*** INPUT ROWS

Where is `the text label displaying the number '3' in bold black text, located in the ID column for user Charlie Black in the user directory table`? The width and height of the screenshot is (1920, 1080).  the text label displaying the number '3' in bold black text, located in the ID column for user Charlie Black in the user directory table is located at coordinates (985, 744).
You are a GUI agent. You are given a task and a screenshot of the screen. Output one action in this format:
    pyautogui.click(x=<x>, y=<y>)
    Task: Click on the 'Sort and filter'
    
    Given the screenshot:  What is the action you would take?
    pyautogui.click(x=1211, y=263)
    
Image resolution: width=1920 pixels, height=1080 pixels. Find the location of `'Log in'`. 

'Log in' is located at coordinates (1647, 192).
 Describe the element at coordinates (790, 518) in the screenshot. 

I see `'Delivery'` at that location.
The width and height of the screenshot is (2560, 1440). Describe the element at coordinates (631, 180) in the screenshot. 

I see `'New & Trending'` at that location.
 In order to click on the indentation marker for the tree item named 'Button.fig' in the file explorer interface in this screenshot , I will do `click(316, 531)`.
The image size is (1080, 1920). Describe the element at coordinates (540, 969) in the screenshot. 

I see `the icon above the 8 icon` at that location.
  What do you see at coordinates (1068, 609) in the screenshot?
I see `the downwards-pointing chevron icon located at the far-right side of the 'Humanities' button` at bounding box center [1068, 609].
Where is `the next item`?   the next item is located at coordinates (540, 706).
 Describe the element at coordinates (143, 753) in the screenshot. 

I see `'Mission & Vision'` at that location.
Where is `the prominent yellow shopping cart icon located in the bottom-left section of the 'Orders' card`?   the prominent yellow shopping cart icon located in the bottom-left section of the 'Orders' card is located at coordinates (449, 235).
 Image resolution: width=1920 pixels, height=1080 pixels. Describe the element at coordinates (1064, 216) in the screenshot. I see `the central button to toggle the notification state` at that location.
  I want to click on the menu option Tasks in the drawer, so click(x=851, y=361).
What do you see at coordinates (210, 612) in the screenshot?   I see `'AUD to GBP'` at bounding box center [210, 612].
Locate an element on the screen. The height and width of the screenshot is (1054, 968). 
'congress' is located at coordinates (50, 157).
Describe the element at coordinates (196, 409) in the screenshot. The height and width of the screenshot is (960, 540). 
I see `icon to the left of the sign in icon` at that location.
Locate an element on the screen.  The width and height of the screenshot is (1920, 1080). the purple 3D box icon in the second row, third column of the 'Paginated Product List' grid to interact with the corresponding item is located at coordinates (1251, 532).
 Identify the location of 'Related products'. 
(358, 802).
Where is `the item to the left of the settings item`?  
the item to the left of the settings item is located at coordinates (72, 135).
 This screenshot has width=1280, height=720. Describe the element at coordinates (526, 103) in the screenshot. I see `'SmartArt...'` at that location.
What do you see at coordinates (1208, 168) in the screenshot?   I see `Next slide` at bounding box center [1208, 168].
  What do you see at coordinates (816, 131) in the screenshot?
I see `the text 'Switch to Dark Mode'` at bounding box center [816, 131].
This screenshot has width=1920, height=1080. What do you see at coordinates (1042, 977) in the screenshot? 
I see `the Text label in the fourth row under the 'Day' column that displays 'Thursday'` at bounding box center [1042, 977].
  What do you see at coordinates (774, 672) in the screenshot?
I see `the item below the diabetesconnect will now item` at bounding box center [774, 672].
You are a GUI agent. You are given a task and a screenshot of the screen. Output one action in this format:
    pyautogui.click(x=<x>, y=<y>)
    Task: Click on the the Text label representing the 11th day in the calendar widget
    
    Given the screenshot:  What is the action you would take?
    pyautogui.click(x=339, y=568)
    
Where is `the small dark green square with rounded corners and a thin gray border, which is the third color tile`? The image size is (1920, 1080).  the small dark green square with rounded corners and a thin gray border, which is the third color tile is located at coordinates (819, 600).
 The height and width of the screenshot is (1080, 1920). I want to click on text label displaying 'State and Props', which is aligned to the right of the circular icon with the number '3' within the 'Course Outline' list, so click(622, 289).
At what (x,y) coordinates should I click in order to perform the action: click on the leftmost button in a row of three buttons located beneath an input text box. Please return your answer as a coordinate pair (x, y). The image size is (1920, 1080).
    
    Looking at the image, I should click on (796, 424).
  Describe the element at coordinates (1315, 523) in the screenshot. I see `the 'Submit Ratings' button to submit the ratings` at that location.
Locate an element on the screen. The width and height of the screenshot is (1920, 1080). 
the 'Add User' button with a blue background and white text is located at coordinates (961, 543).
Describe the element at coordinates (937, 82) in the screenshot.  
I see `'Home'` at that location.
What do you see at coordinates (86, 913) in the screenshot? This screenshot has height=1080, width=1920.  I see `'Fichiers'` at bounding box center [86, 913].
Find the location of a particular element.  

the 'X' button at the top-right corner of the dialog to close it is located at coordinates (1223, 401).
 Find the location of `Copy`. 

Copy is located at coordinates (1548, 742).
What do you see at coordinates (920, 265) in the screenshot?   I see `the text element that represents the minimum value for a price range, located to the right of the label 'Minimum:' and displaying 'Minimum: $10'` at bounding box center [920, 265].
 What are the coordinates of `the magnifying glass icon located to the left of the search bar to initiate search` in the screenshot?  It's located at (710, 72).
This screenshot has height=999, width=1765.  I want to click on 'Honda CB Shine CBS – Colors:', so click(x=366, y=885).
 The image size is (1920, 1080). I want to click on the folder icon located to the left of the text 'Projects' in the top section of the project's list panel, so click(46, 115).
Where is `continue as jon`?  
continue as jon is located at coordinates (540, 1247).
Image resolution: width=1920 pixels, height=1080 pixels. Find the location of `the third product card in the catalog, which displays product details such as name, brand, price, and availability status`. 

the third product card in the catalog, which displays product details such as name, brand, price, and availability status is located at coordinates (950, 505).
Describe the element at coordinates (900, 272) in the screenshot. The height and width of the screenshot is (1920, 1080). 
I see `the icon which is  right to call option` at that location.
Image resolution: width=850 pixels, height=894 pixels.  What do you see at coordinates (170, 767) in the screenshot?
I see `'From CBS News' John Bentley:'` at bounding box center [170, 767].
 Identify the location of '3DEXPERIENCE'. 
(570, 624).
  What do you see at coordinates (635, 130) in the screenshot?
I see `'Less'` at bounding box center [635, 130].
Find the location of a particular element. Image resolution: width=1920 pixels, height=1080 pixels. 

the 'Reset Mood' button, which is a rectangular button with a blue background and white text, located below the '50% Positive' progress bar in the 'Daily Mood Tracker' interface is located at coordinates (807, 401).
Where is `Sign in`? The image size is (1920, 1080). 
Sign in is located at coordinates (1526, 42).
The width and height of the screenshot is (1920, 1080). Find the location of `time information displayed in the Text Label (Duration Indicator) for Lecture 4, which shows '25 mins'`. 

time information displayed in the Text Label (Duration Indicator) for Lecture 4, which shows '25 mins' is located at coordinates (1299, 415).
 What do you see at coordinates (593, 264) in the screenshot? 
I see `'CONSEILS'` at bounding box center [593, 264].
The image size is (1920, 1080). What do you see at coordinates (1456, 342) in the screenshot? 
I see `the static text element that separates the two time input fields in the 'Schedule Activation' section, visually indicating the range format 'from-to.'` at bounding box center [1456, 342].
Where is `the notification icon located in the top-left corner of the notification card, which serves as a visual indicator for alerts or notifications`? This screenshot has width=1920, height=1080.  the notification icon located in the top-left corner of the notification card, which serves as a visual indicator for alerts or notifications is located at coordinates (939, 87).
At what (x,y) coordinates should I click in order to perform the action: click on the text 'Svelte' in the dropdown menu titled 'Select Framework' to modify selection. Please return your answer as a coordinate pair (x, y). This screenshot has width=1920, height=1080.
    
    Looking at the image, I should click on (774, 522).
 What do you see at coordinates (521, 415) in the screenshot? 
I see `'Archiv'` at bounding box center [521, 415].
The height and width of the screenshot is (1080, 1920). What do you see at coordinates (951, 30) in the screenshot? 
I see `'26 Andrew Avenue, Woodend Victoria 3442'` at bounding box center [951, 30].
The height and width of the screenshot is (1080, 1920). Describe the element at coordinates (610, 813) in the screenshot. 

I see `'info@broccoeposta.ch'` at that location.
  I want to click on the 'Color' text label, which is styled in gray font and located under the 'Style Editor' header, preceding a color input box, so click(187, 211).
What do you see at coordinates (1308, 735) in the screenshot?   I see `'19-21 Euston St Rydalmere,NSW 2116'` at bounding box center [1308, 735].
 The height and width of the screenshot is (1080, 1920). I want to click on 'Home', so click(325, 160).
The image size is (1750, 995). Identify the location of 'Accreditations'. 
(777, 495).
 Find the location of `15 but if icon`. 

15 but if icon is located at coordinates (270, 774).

******

GOAL OF THE EXERCISE:
Report how many lines of the material above contain the string "section". Give only the number.

OUTPUT OF THE TASK:
3